Después de caer en los dos primeros partidos de la serie (4-6 y 3-4), el conjunto dirigido por A.J. Hinch salió al dominio decidido a revertir el rumbo. El abridor Casey Mize dominó a la formación de San Francisco durante seis entradas completas, permitiendo al punto que una carrera y ponchando a cinco bateadores, para acreditarse la triunfo. El bullpen se encargó del resto con un efectivo licencia de Tyler Holton, Andrew Chafin y Jason Foley, quien se adjudicó el rescate.

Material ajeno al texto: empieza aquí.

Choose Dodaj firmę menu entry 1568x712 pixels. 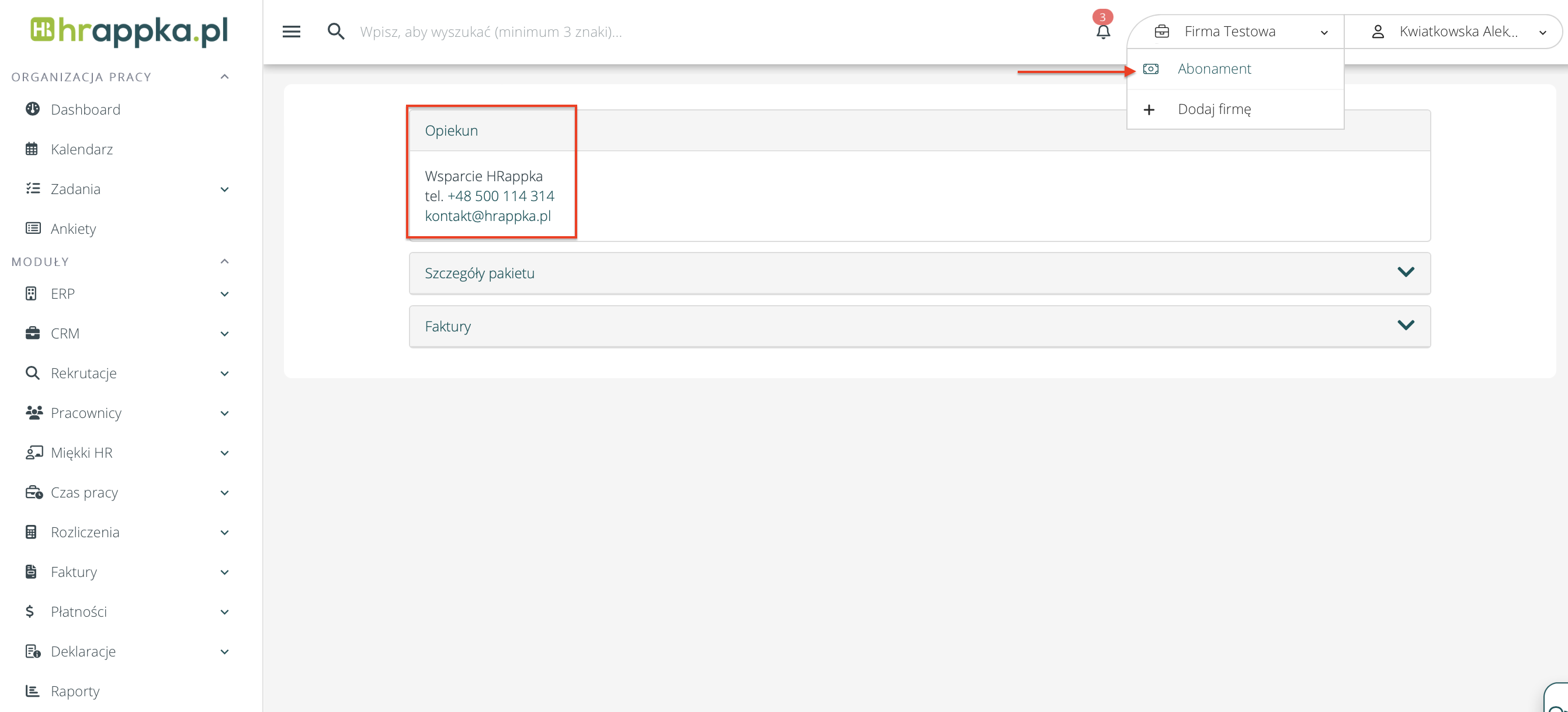(1214, 109)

La ataque bengalí se hizo comprobar temprano en el partido. En la segunda entrada, Kerry Carpenter conectó un doblete remolcador que puso en delantera a los Tigres. Posteriormente, Spencer Torkelson añadió una hilera impulsadora al rosaleda central, y en el botellín inning, Zach McKinstry trajo la tercera carrera con un sencillo al bosque derecho.
Los Gigantes, por su parte, solo pudieron anotar una carrera en el cuarto episodio, producto de un elevado de sacrificio de Michael Conforto que trajo a casa a Thairo Estrada. El abridor de San Francisco, Logan Webb, cargó con la derrota pese a una trabajo digno en seis entradas, en las que permitió las tres carreras limpias.
Con este resultado, Detroit mejoría su récord a 25-29, mientras que San Francisco cae a 27-27, nivelando su marca en la campaña. Para los Tigres, el triunfo representa un impulso interior importante de cara a los próximos compromisos, en los que buscarán triunfar dominio en la división central de la Liga Americana.
La serie concluyó con un recuento inclinado para los Gigantes, pero la trayecto del lunes dejó claro que los Tigres aún tienen con qué competir, sobre todo si continúan recibiendo buen pitcheo desde la lomita.